Now, as the body count rises and the horror of the Meg's attack grips the California coast, Jonas must begin the hunt again. But to do that means returning to the dark terror of the trench...where the Meg is waiting. Using himself as bait, Jonas will enter the ultimate battle - a fight to the death between man and beast in the darkest recesses of the ocean...and a fight for his sanity from the depths of his own tormented soul.
Reviews with the most likes.
I rather liked the Meg movie with Jason Stratham.
I did not like the book it is vaguely based on.
It appears the writers of the movie took the main characters name and the idea of a giant shark
and skipped most of the first book.
This was a good idea.
I didn't like the second book at all.
A cartoon supervillain, descriptions of horrible cruelty apparently because that's fun.
There is another giant creature down in the trench ( what do these enormous animals eat down there besides each other? The ecology make no sense).
Watch the movie, skip the books
Gave this a go when I saw that all except for 2 are currently included with audible. Just in time to head into October spooky reads, and I love some scifi shark horror.
This book took the writing to all new heights. All new heights or scientific inaccuracies that is... the author has a group of Kronosaurus living in the Mariana Trench. Not only have they survived millions of years, but clearly they have evolved to have gills, therefore they can live in the trench! Which that part is fine because if it could survive for millions of years, sure it may have evolved. But what gets me is the choice of a kronosaur, which was believe to be an INLAND sea marine reptile. Now it's in the Mariana tench?
It is strange to me that the book continually describes the megalodons as being albino, practically luminescent in the water they are so white, and yet every cover on the series is so lazy that it's just a great white made to look big, not even colored to appear white. And I'll complain again, Meg and the great white...not that closely related, they'd look different! This book focuses on Angel, the Meg pup that was captured at the end of book 1. Somehow it has only been four years and the meg has grown to over 70ft, larger than the largest Meg ever found (the average of which is 30ft in the fossil records, and these sharks could have lived to like 100). The author tries to explain this by it being in heavily oxygenated water, as opposed to the tench.
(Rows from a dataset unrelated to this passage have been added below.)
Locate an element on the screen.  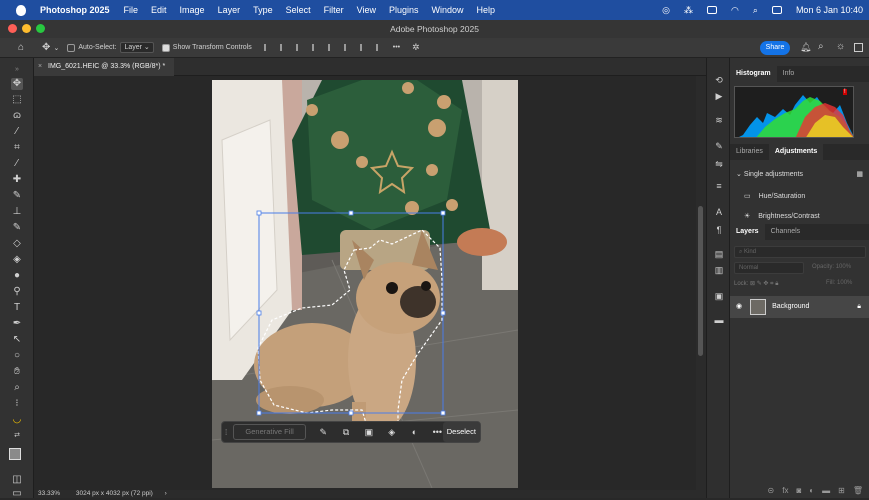
pen-tool-icon: ✒ is located at coordinates (17, 324).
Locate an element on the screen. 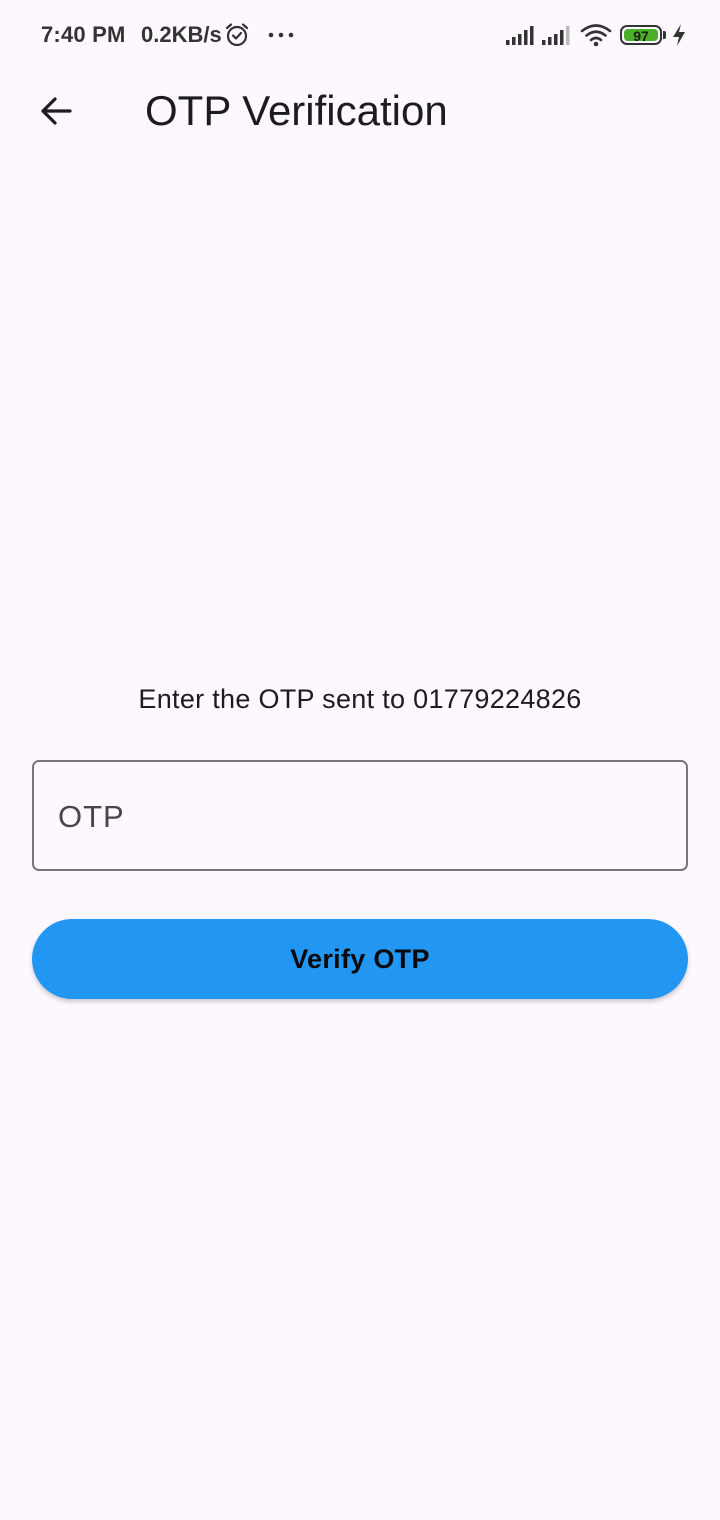 This screenshot has width=720, height=1520. verify-otp-label: Verify OTP is located at coordinates (360, 958).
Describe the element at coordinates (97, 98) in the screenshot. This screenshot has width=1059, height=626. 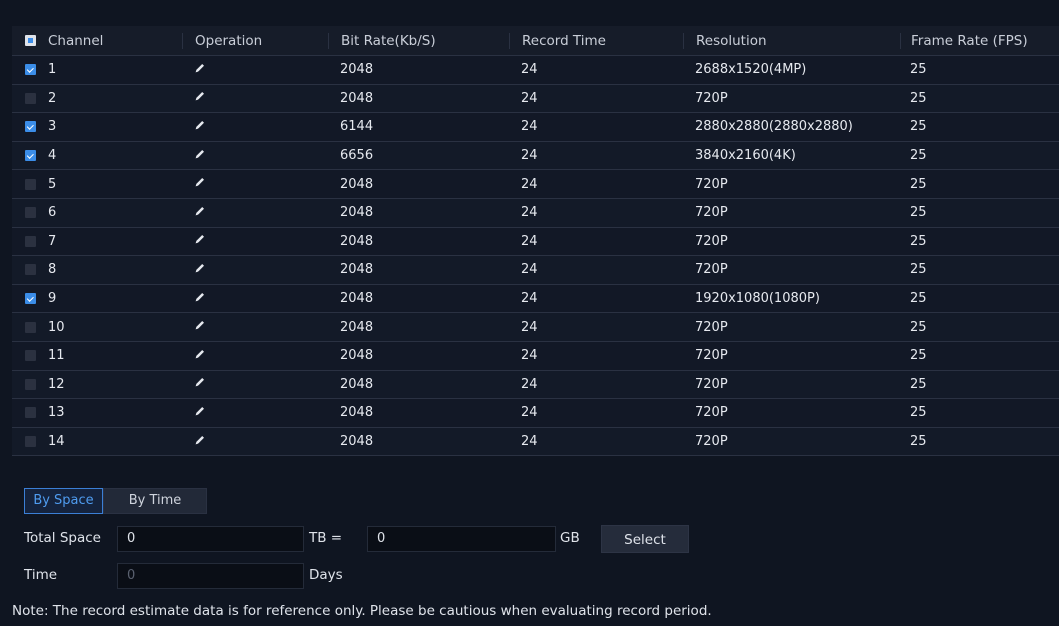
I see `channel-cell: 2` at that location.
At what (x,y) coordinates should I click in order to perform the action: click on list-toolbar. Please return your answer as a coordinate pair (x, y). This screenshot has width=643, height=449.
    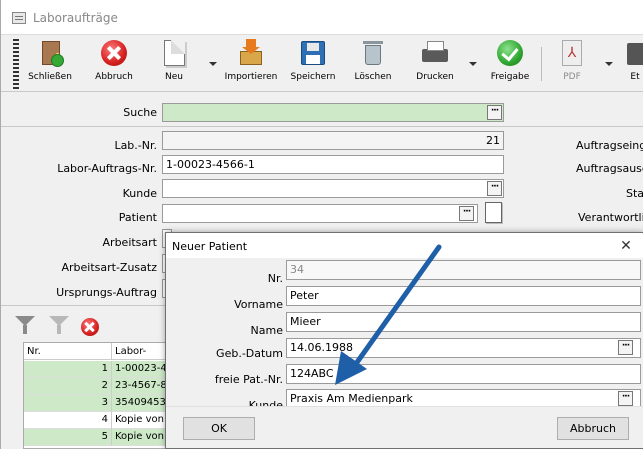
    Looking at the image, I should click on (81, 325).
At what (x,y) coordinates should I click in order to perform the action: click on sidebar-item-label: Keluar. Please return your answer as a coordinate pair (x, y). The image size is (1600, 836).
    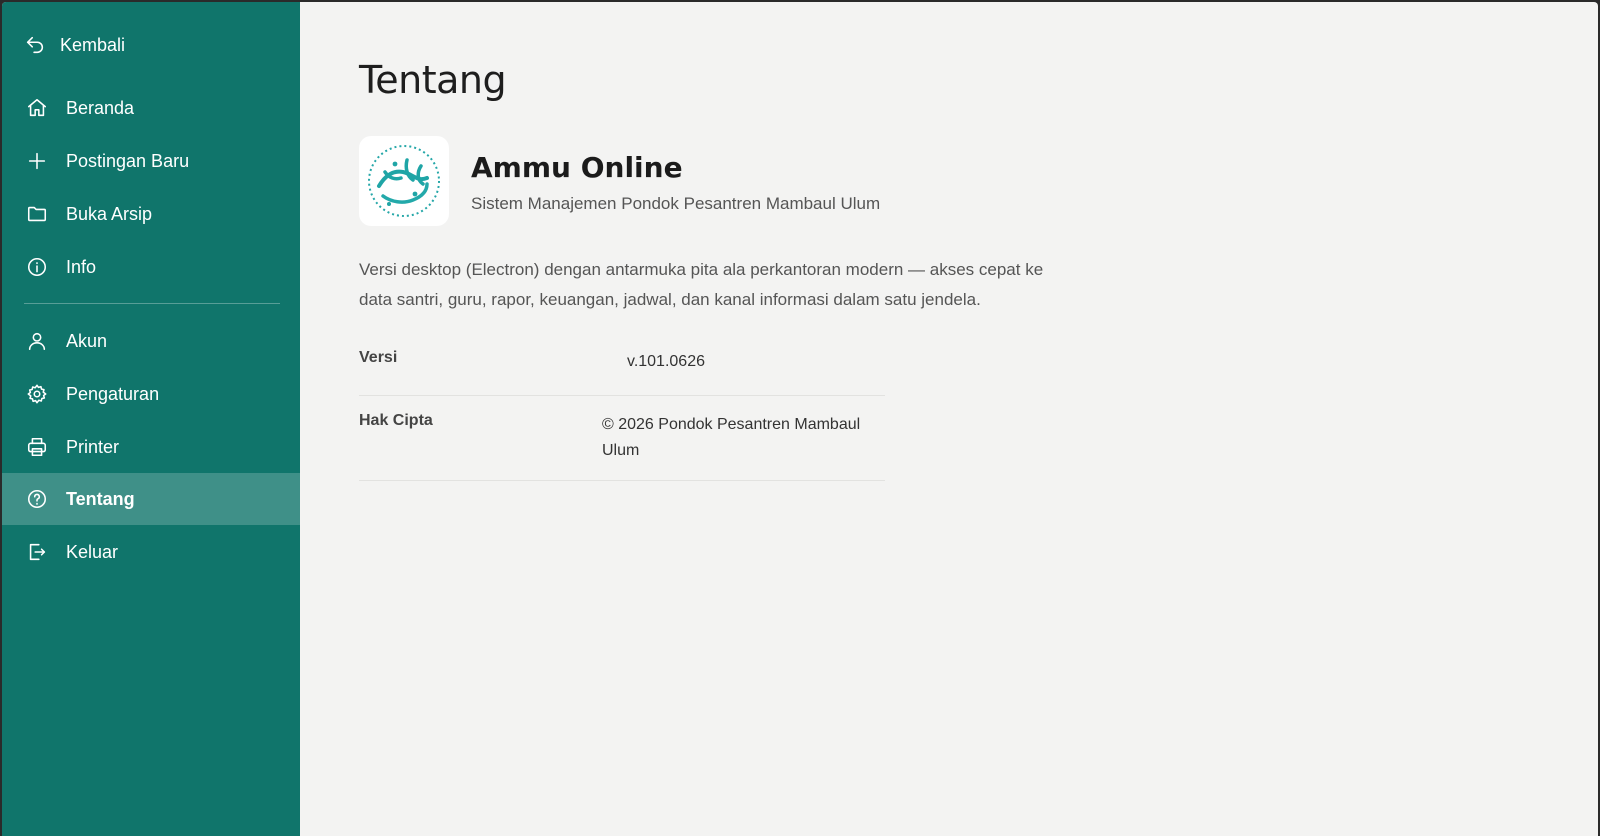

But that argument would suggest that the megs mother would have been smaller due to growing in the trench, however she was also 64ft, so that seems invalidated. Okay...I'm sorry for the random history argument
This book introduces the Tanaka's business partner Benedict Singer. He is willing to do absolutely anything to get what he wants. He is to this book what the mob was to Jaws. You can really tell that this author idolizes Jaws, because he cannot seem to write a different plot line. They also have in common the fact that apparently marriages cannot be happy. The love interests seem to only exist to give the books a happy ending, they are always in strife the next book.
All that complaining aside, as well as the fact that even with the added baddie and more monsters it's the exact same story twice, it's actually still quite fun. There's just something about such a large shark churning the ocean red. Personally a 4/5*, we'll see how many of these I can stand.